The door pings and Maelln comes sailing in from her quarters, a few sprigs of white hair coming loose from her neat bun. "What's going on with you two?"

Kalle whirls around to face her. "Shan thinks making friends is more important than staying alive is what."

"Ah, yes, I heard. The tributes from 7," she says. "Don't mind me, I'm just looking at some old records." She taps the tablet in her hand, and the big screen rises out of the floor in front of the couch. "Show me the tribute chart from the 45th Games."

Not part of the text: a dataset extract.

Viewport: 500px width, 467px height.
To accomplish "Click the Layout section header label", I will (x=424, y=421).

The loading screen pops up for a second before a chart of twenty-four names and photos appears on the screen, all in grey except for _Maelln Daren, 5/F._ "Long time ago, wasn't it? Zoom in," says Maelln, but the difference of brunette Maelln on the screen and white-haired Maelln next to me is out of my mind now because in the _7/F_ slot is the name _Willow Skogen._

"46th," says Maelln, and the chart with District 2's Livonia Swain highlighted appears. She zooms in again on 5, leaving 7 visible. "Pacolet Ceresa and Moreen Malotten. They fought hard, you know. I don't know if you're old enough to remember them," she says, and there two districts below them is _Noah Skogen_. She prattles on as she flips through the 47th, 48th, and 49th.

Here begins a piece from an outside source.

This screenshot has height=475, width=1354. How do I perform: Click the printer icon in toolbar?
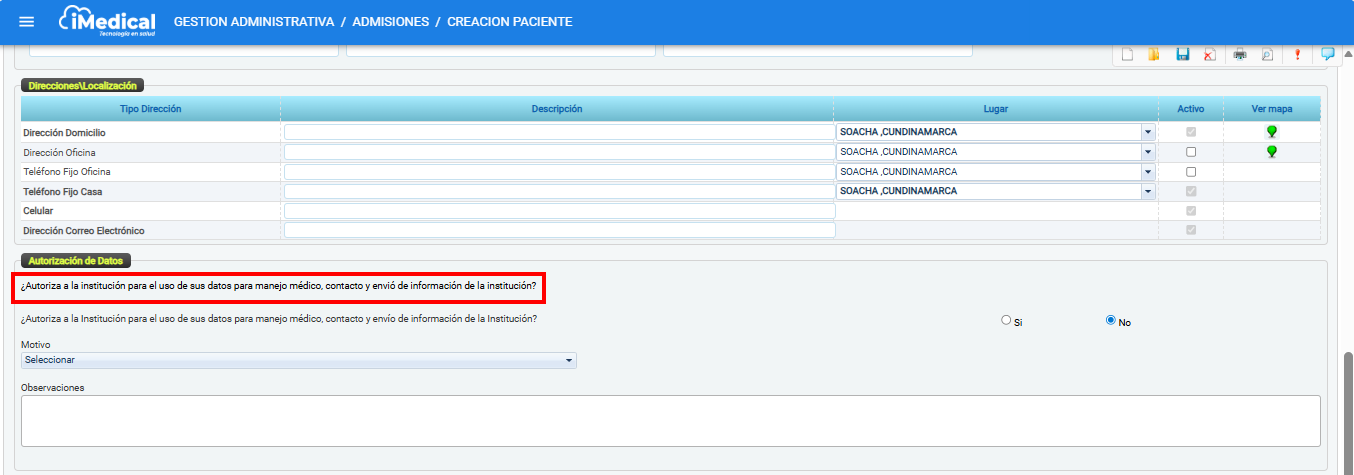[x=1240, y=55]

"Now, 50th was a big year. Quarter Quell! Feel lucky you didn't get reaped in that one. Twice the tributes! You would have been still a little, but do you remember that Reaping Day, Shan?" No one could forget that Reaping Day, the only one I was in the Home for. I stood in the thirteen-year-old's enclosure and bit my nails until they were bloody, absolutely positive my name was going to come out of the girls' reaping ball, elaborately decorated as befit the years' status as a Quarter Quell.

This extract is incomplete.